**Assignment:** Each line of the data that includes the string "Focus" is to be copied out.

**Material to process:**
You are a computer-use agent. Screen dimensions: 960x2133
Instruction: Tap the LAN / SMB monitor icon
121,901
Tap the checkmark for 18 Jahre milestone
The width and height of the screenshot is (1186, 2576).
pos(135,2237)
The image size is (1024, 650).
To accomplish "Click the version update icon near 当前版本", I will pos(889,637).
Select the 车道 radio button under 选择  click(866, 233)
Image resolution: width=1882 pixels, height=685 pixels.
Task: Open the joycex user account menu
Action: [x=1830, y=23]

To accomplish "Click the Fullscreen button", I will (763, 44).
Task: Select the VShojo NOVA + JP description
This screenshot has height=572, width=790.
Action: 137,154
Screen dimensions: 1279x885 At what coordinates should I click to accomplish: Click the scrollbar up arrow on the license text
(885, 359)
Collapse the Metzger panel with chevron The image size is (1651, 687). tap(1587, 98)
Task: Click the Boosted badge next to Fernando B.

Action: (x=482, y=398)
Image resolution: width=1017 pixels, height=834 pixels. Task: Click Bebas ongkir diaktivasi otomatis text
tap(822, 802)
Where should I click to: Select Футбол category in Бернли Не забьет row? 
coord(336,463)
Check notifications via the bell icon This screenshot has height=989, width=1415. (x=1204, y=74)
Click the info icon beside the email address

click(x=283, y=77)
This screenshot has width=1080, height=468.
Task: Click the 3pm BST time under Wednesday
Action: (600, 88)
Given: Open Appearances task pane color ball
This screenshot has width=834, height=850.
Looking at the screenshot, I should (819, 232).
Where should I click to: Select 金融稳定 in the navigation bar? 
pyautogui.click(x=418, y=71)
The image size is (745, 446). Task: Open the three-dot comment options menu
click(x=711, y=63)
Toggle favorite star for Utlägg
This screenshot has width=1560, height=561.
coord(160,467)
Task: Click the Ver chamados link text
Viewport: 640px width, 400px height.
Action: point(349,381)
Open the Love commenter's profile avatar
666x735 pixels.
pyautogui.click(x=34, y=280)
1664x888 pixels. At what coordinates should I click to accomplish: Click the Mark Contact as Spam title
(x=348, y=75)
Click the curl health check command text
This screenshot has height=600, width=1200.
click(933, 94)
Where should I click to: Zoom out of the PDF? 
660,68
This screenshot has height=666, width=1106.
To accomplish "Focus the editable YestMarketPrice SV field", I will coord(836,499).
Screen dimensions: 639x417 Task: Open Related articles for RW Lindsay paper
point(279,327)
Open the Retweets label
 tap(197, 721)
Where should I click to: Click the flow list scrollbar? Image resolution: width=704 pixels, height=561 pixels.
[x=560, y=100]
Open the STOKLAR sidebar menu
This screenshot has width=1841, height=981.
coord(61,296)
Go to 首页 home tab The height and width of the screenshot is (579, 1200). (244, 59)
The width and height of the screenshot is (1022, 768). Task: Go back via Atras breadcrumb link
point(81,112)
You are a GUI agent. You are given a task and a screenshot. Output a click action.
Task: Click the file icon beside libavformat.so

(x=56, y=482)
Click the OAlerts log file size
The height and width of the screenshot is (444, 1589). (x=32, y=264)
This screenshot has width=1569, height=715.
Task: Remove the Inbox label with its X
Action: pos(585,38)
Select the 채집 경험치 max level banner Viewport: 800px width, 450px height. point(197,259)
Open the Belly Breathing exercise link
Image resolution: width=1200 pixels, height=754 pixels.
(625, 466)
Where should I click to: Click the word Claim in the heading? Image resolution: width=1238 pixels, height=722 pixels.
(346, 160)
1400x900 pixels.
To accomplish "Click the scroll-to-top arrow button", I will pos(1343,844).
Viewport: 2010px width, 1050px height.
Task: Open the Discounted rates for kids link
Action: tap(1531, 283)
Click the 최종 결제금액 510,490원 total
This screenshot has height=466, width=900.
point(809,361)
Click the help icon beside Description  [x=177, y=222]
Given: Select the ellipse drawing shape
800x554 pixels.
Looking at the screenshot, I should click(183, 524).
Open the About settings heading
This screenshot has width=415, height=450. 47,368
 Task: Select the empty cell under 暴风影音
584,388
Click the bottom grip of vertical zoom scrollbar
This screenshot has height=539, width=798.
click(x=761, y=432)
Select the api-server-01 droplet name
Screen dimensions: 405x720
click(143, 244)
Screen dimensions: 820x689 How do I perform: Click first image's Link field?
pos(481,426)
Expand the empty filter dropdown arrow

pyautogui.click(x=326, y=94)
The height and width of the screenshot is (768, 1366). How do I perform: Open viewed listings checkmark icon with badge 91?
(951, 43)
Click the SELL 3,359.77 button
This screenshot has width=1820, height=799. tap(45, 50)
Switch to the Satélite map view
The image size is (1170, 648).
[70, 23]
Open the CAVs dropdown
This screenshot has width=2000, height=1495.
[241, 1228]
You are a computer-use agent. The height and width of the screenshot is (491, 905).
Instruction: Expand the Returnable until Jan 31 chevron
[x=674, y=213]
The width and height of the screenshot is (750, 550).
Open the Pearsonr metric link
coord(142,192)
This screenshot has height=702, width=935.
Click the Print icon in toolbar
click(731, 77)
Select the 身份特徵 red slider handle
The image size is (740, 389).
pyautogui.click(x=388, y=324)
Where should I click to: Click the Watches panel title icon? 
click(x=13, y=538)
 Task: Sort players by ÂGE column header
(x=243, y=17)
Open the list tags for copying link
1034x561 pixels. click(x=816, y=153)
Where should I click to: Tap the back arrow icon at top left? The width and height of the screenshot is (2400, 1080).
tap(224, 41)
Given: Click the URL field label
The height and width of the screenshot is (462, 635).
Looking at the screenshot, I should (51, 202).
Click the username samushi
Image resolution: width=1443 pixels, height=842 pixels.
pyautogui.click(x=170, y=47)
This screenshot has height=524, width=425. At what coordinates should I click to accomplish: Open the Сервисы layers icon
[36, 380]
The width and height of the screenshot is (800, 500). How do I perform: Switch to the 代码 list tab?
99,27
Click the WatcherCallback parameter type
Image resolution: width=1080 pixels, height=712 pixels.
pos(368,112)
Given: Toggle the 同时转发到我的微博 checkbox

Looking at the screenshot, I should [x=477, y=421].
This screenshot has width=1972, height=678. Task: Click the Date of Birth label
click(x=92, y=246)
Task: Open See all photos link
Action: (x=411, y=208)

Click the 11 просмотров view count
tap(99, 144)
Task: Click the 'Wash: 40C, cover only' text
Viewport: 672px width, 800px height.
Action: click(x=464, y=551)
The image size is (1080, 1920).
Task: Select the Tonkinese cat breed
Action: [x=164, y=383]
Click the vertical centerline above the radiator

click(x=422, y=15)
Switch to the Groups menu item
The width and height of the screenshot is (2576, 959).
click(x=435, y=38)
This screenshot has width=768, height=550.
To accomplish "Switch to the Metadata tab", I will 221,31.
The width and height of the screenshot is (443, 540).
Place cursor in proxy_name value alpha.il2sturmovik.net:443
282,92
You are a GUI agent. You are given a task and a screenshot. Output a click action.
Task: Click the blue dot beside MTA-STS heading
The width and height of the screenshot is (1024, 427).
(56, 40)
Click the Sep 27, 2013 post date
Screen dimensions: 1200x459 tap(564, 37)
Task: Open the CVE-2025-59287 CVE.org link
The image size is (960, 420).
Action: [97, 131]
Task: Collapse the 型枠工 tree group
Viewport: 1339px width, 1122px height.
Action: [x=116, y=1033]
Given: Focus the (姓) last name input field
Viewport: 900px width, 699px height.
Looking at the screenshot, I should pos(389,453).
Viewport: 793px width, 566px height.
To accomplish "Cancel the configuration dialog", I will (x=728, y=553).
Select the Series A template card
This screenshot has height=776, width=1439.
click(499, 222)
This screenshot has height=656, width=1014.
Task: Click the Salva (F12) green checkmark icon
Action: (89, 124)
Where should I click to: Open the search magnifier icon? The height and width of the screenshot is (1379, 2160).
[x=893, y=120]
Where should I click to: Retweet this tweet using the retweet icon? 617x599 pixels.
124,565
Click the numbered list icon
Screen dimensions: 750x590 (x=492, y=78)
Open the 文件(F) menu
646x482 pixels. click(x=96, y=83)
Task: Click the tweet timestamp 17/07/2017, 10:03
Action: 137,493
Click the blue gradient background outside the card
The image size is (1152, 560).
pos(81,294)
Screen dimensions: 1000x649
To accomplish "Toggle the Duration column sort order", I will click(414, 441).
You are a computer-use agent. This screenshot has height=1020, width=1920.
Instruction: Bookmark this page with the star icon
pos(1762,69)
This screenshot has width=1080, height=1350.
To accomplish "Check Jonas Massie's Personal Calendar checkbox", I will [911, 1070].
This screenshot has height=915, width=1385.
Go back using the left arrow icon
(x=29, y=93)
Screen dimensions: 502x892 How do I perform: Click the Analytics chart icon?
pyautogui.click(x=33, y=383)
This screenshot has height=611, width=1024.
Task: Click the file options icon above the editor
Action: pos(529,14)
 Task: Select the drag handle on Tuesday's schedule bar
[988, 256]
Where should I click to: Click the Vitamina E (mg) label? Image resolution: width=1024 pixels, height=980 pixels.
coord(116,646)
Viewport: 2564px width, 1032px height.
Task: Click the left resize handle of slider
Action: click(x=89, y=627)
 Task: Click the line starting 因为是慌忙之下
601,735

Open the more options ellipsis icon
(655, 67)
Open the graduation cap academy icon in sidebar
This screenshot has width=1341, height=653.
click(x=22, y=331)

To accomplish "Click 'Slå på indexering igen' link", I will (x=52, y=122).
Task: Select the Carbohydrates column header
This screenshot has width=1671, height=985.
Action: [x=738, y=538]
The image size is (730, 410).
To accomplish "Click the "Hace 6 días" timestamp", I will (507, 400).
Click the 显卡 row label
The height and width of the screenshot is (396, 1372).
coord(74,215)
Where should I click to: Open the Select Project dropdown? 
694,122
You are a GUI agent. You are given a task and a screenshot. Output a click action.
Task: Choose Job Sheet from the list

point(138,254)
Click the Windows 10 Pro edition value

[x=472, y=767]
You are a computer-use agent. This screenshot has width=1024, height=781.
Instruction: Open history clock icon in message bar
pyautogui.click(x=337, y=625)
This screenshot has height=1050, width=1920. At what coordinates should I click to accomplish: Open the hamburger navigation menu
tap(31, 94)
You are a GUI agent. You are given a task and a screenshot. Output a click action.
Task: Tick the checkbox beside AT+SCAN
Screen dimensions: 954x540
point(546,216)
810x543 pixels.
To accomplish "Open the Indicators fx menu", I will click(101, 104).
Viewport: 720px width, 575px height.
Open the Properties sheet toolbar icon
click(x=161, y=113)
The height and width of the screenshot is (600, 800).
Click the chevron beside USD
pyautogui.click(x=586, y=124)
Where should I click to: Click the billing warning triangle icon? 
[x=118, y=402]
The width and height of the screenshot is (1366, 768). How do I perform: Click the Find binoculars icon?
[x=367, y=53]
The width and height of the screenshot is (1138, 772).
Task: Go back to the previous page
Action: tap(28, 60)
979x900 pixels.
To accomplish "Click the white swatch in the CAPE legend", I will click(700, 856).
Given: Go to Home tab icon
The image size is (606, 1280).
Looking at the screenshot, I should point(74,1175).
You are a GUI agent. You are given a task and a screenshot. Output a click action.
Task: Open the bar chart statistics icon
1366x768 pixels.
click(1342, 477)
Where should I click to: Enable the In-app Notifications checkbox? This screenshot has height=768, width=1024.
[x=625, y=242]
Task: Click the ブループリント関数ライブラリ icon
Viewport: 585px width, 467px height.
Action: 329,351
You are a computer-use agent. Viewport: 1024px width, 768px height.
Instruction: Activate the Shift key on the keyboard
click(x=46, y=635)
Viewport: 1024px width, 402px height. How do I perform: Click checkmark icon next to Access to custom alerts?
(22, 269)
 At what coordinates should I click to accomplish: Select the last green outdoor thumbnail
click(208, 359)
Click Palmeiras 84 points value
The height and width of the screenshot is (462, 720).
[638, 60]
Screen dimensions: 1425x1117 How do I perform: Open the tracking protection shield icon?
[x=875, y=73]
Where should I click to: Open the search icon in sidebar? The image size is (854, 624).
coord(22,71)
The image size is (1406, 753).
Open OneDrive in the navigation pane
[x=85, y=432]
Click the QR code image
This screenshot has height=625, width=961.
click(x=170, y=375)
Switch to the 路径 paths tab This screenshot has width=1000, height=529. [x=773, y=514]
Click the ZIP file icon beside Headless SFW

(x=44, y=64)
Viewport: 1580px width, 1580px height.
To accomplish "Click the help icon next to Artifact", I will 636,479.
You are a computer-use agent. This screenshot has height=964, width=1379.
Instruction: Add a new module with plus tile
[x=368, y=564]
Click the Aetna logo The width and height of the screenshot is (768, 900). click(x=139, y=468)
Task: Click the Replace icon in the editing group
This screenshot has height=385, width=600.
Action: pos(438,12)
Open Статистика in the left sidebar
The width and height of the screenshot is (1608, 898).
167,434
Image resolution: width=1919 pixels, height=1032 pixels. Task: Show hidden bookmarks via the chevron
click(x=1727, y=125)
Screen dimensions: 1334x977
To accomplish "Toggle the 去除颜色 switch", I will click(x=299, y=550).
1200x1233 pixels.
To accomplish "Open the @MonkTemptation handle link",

**Your response:**
To accomplish "Focus the editable YestMarketPrice SV field", I will coord(836,499).
Given: Focus the (姓) last name input field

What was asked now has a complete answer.